As the world was plunged into the second global conflict in a generation, the importance of an effective air force could not be more critical to combatant nations. Equally important for defensive and offensive operations, a large and powerful air force would determine a country’s ability to fight and eventually dictated the outcome of the entire conflict. The infrastructure behind an effective air force was as immense as it was costly, but its organisational framework would directly reflect the capability of the force itself.
Without doubt, one of Britain’s most significant attributes at the outset of WWII was the effectiveness of its ground crew training regime. Under the stewardship of Hugh Trenchard, Marshall of the RAF, Britain had an apprenticeship programme that was arguably the most advanced of its kind in the world. It produced large numbers of ground trade professionals, who were extremely capable and highly qualified in all aspects of aviation preparation and maintenance. The ‘Halton Apprenticeship Programme’ took young boys of 15 years old and gave them a rigorous and structured three year training programme, before they were inducted into the ranks of the Royal Air Force. Although still only eighteen years old, these young men were extremely capable technicians, with the energy and determination to make their mark in their chosen field and with the approaching clouds of war, they became the bedrock of the RAF ground crew force. Obviously, impending conflict resulted in many more people being required to train for this important role and although the training programme would have to be modified somewhat, to accommodate this increase in numbers, the effectiveness of this established system would continue to produce well trained ground crews.

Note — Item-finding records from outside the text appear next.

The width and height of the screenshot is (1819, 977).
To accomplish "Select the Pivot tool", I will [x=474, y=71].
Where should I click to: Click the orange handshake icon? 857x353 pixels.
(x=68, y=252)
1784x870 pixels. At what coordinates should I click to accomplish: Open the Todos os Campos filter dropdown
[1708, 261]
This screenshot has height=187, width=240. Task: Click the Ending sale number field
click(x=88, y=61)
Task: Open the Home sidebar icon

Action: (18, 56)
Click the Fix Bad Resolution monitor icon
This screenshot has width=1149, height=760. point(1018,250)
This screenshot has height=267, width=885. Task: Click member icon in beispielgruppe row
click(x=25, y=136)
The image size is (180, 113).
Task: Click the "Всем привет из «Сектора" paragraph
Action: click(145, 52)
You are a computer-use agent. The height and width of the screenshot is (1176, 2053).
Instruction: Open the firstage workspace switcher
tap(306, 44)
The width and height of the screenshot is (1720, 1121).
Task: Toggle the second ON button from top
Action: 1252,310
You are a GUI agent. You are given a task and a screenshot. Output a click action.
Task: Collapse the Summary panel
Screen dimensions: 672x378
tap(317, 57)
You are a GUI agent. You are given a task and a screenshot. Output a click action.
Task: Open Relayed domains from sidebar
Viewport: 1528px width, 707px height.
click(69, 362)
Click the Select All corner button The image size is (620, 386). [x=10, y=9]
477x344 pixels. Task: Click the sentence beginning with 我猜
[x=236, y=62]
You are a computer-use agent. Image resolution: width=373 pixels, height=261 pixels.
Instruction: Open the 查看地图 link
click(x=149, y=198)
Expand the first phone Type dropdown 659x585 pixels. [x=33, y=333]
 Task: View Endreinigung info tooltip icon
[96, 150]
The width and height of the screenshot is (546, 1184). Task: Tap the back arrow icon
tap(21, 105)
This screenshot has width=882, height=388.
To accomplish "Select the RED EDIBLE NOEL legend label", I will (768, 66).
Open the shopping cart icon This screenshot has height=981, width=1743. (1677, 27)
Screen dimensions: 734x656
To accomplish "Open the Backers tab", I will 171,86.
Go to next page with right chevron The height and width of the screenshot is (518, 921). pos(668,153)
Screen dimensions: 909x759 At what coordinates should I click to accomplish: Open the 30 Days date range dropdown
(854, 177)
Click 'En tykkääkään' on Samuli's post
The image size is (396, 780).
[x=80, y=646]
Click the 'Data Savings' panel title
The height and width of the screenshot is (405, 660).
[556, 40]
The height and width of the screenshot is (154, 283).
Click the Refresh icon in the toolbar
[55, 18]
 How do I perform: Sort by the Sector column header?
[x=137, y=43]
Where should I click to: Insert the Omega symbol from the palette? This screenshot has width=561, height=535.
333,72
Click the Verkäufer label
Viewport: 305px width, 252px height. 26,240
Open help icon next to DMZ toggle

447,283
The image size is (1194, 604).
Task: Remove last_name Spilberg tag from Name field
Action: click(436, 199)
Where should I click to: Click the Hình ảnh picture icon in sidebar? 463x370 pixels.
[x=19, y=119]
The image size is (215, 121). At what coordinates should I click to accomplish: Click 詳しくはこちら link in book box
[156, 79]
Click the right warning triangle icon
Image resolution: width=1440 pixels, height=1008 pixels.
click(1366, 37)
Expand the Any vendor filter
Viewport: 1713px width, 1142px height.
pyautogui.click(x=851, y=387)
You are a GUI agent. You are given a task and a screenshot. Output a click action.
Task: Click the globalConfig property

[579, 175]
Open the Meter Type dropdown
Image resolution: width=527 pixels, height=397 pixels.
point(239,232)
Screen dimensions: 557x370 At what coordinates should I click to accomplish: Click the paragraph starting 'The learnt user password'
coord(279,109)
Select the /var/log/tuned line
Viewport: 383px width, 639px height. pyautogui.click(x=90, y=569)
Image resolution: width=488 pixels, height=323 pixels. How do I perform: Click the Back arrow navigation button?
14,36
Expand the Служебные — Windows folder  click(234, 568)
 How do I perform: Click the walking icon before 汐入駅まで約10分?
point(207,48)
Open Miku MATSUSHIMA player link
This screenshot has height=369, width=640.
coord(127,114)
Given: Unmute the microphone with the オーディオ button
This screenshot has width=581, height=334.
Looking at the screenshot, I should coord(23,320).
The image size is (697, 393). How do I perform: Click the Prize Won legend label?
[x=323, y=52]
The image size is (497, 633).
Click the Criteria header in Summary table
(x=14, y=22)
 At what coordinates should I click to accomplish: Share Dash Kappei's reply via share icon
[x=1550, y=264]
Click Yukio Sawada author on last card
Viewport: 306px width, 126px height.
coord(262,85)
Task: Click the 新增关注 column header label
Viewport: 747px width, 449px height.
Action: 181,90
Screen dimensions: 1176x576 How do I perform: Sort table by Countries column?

Wartime Ground Crew Training for the RAF
RAF fitters working on the Merlin engine of a Boulton Paul Defiant
Before students could embark on the technical training they were keen to get stuck into, they were forced to endure a period of standard initial training, where they would be introduced to life in the forces. This would consist of drill, physical training, firearms training and a host of other disciplines – as Britain was now operating under wartime conditions, this period of training did not always take place in traditional military establishments, with many recruits being billeted with local families. Although better than a basic tin barrack billet, they would still be bound by strict curfews and would be required to assist with general household chores. With training camps in such places as Blackpool in Lancashire, recruits could find themselves running on the beach, being instructed by famous footballers!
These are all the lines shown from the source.